- [WRITTEN REQUEST A]
Rewrite the passage on tracker mortgages starting at "We have given" and ending at "the fair approach.", with "regulator" in place of "Central Bank of Ireland".

-- start PAGE TEXT --

We have made a policy decision based on the date of application. As I said at the start of my answer on this specific topic, we welcome the coming forward of any customer who feels he should be considered as impacted upon based on evidence he has specific to his own journey. We will obviously consider that.

They have come forward, however. Mr. Verbraeken is saying the policy is that someone who was told by his broker that he would roll on to a tracker after taking out a mortgage with KBC Bank, which would involve a final letter, should not be deemed impacted. Surely to God it had an influence. The bank needs to revisit this policy. It will force victims to go to the bank, through the internal appeals process and to the FSPO. This is an obvious matter. If before signing up with the bank one's broker is saying one will roll on to a tracker, it is obviously an influencing factor. How could it not be?

Mr. Wim Verbraeken

We have given this matter careful consideration. It has also been part of our discussion with the Central Bank of Ireland on determining the specific cohort impacted upon. Considering this on the basis of the date of application is ultimately considered to be the fair approach.

I welcome Mr. Verbraeken and his colleagues. I will continue with Deputy Pearse Doherty's line of questioning. I am conscious that people who are directly affected are watching. Members will have received correspondence in this regard.

Let me tease out the issue a little further. The 650 PDH mortgage accounts that Mr. Verbraeken identified as being affected relate to new applications. He deemed the application date to be the cut-off point. The period in question is from November 2006 to November 2008. The customers started out on a fixed rate, with a roll-off to a standard variable rate. They were never on a tracker rate. Is it correct that the relevance of the dates is based on the existence of a flyer that the brokers were using to market and promote the product?

Mr. Wim Verbraeken

That is correct.

That is the relevance of those dates. When was the flyer circulated to the brokers?

Mr. Wim Verbraeken

It was circulated at the beginning of November 2006 and it was revoked in February 2008.

Therefore, it was issued to the broker network at the beginning of November 2006 and then revoked through communication with the brokers.

Ms Dara Deering

On 11 February 2008. The specific date of issuance was 7 November 2006.

-- end PAGE TEXT --

- [WRITTEN REQUEST B]
Repeat the listing below word for word, starting at its first line and ending at the line that contains "tap(148, 95)", and leave out the pictures.

-- start RECORDS --

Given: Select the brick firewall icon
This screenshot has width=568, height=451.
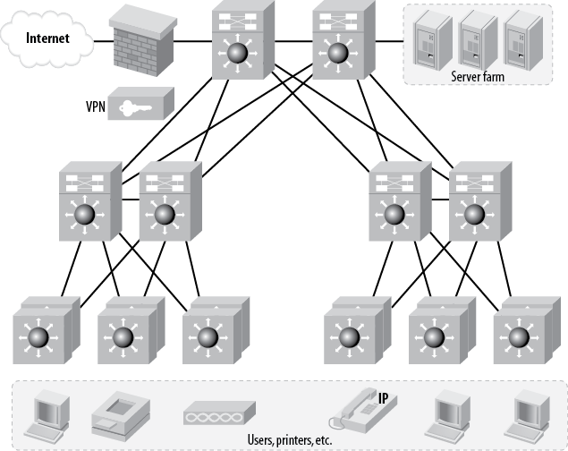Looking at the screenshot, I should [x=142, y=41].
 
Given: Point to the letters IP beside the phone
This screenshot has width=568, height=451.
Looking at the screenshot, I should [x=383, y=396].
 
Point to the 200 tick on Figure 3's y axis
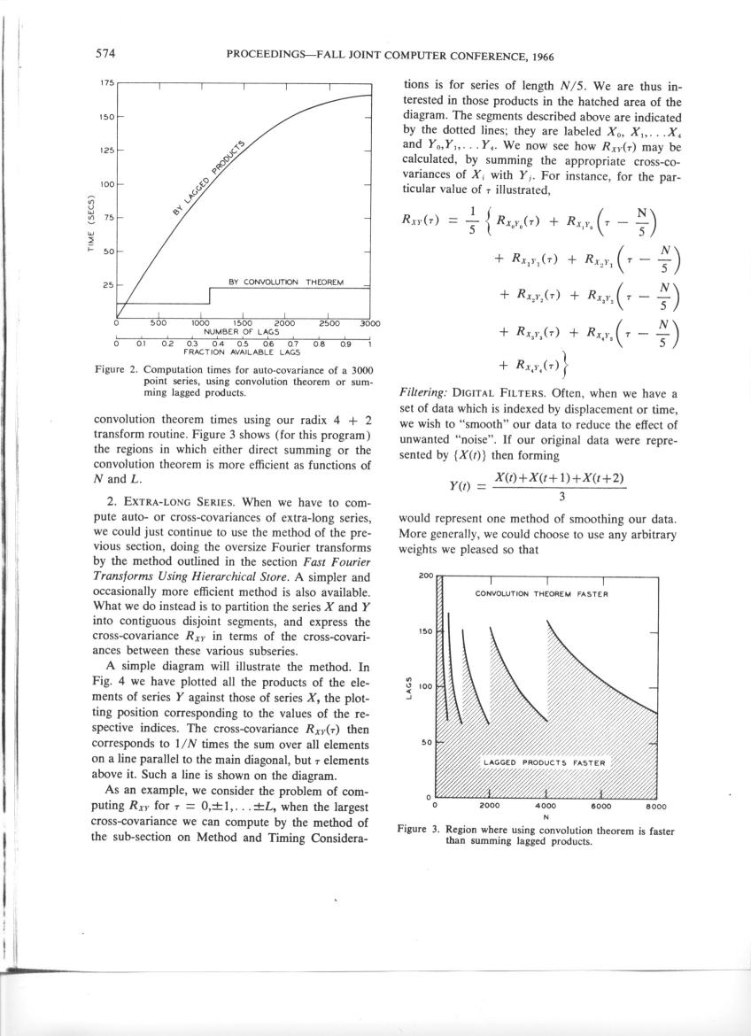[425, 576]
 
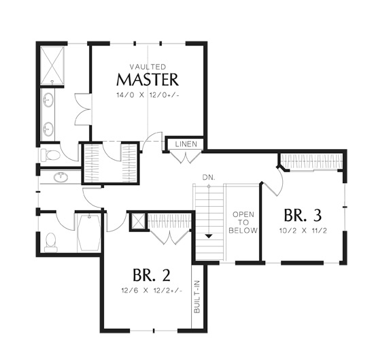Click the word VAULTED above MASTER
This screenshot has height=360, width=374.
tap(148, 67)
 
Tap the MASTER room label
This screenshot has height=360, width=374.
tap(148, 80)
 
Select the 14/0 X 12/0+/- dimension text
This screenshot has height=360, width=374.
tap(148, 95)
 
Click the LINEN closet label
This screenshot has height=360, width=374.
tap(186, 144)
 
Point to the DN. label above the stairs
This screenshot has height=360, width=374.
tap(209, 178)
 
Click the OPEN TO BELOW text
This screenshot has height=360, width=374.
tap(243, 223)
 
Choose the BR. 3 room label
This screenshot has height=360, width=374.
tap(303, 215)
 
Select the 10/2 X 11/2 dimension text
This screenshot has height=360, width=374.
tap(303, 231)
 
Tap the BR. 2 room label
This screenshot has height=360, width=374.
tap(152, 275)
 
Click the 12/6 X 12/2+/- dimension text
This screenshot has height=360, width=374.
tap(152, 291)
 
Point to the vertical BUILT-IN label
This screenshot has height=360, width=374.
tap(197, 297)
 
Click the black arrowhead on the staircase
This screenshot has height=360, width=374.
tap(209, 236)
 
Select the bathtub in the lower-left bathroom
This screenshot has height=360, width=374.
tap(89, 233)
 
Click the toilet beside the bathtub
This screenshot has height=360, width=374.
tap(51, 242)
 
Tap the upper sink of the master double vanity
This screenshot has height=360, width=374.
tap(48, 100)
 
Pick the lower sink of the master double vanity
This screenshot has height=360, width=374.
tap(48, 129)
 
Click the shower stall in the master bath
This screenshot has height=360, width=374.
tap(52, 65)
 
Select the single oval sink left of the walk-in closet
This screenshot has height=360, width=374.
tap(61, 177)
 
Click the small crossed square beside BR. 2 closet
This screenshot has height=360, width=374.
tap(138, 222)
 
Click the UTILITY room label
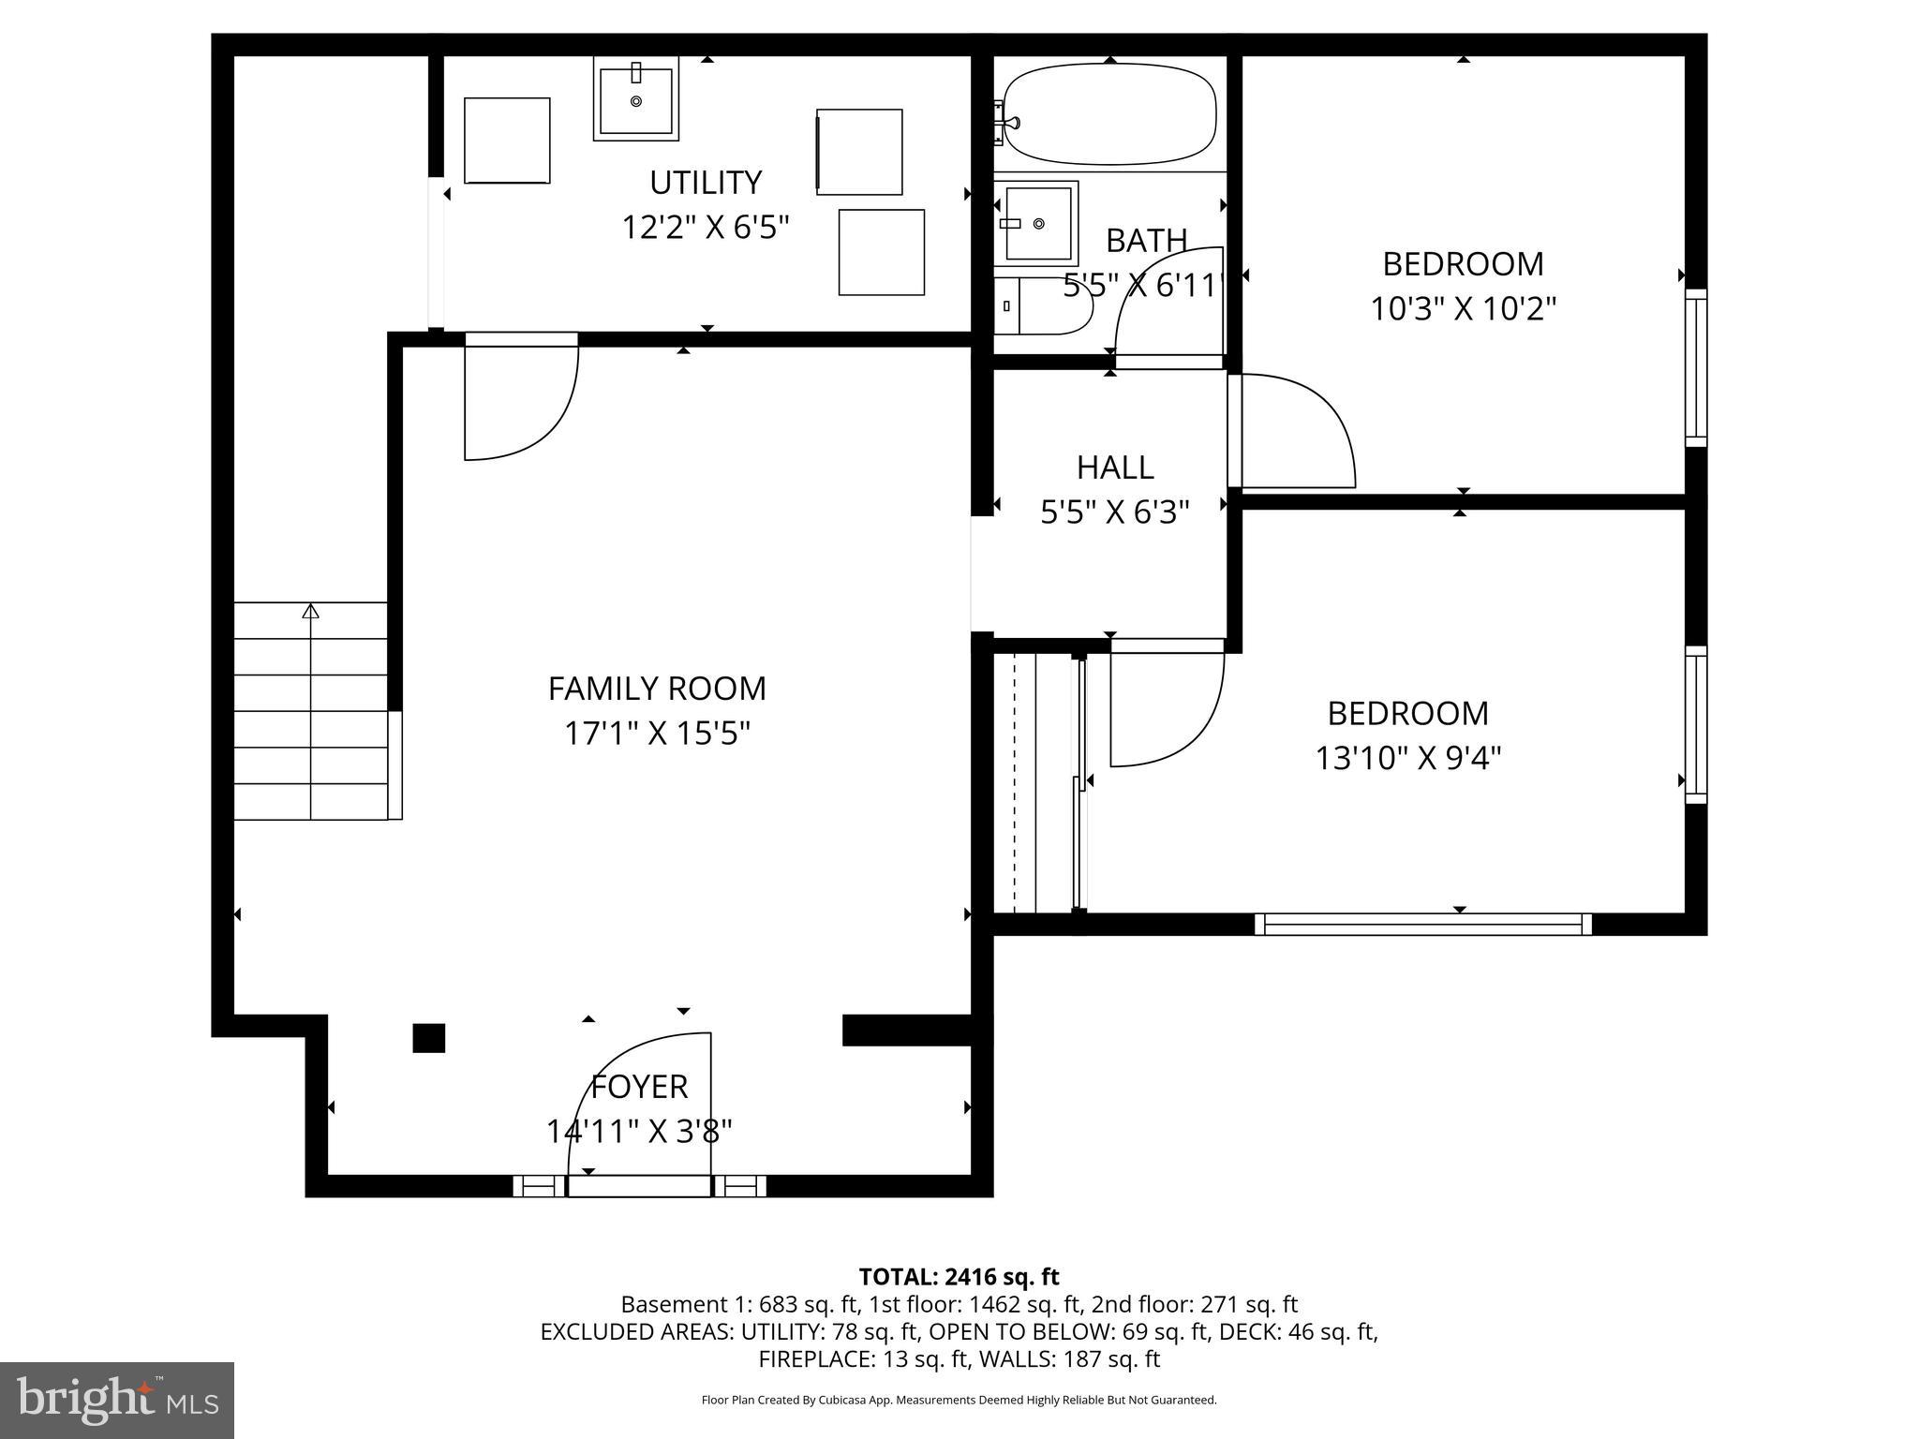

-- end RECORDS --

- [REPLY A]
We have given this matter careful consideration. It has also been part of our discussion with the regulator on determining the specific cohort impacted upon. Considering this on the basis of the date of application is ultimately considered to be the fair approach.

- [REPLY B]
Given: Select the brick firewall icon
This screenshot has width=568, height=451.
Looking at the screenshot, I should [x=142, y=41].
 
Given: Point to the letters IP beside the phone
This screenshot has width=568, height=451.
Looking at the screenshot, I should [x=383, y=396].
 
Point to the 200 tick on Figure 3's y axis
[425, 576]
 
Click the word VAULTED above MASTER
This screenshot has height=360, width=374.
tap(148, 67)
 
Tap the MASTER room label
This screenshot has height=360, width=374.
tap(148, 80)
 
Select the 14/0 X 12/0+/- dimension text
This screenshot has height=360, width=374.
tap(148, 95)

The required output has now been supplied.